++++ Recorded information
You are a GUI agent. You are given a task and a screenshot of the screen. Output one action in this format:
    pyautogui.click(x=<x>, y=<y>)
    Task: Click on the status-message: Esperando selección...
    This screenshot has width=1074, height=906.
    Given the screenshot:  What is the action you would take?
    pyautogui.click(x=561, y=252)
++++++++
**What you will do:** Can you reproduce this listing line for line, without changing a single character?

**Solved problem:**
You are a GUI agent. You are given a task and a screenshot of the screen. Output one action in this format:
    pyautogui.click(x=<x>, y=<y>)
    Task: Click on the status-message: Esperando selección...
    This screenshot has width=1074, height=906.
    Given the screenshot:  What is the action you would take?
    pyautogui.click(x=561, y=252)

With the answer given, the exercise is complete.